Unnamed: 0,key,left_value,right_value
0,0,a,
1,1,b,
2,2,c,f
3,3,d,g
4,4,e,h


We keep everything from the left frame, pulling in the value from the right frame where the keys match up. The `right_value` is NULL where keys do not match (NaN).

SQL Equivalent:

    SELECT left_frame.key, left_frame.left_value, right_frame.right_value
    FROM left_frame
    LEFT JOIN right_frame
        ON left_frame.key = right_frame.key;

**right outer join**

In [5]:
pd.merge(left_frame, right_frame, on='key', how='right')

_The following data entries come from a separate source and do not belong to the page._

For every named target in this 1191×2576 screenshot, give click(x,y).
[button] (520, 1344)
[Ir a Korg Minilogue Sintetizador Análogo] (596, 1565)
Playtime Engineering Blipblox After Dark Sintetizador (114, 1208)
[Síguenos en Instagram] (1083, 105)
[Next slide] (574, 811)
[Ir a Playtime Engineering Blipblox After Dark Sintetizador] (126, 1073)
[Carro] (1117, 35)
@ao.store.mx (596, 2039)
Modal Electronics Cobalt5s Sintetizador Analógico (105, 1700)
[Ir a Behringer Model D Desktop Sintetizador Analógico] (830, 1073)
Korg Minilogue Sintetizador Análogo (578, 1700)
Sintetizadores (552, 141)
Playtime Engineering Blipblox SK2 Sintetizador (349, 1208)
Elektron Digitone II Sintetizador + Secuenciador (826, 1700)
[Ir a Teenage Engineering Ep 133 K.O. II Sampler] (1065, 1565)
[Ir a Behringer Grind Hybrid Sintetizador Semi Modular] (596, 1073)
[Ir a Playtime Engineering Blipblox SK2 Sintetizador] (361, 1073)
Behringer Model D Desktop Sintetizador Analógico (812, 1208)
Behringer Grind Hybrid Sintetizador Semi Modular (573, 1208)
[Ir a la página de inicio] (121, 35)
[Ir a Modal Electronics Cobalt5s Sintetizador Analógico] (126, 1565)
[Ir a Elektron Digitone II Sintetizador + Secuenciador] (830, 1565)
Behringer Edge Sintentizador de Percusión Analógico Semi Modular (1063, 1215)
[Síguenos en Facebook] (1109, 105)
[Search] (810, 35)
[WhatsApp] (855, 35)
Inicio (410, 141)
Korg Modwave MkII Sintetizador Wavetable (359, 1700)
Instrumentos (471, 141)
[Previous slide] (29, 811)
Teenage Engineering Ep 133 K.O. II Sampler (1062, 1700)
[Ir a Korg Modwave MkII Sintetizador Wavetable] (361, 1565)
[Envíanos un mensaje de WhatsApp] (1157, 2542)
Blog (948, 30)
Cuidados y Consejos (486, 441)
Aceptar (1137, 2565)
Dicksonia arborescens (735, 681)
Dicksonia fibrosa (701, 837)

Unnamed: 0,key,left_value,right_value
0,2,c,f
1,3,d,g
2,4,e,h
3,5,,i
4,6,,j


This time we've kept everything from the right frame with the `left_value` being NULL where the right frame's key did not find a match.

SQL Equivalent:

    SELECT right_frame.key, left_frame.left_value, right_frame.right_value
    FROM left_frame
    RIGHT JOIN right_frame
        ON left_frame.key = right_frame.key;

**full outer join**

In [6]:
pd.merge(left_frame, right_frame, on='key', how='outer')

Unnamed: 0,key,left_value,right_value
0,0,a,
1,1,b,
2,2,c,f
3,3,d,g
4,4,e,h
5,5,,i
6,6,,j


We've kept everything from both frames, regardless of whether or not there was a match on both sides. Where there was not a match, the values corresponding to that key are NULL.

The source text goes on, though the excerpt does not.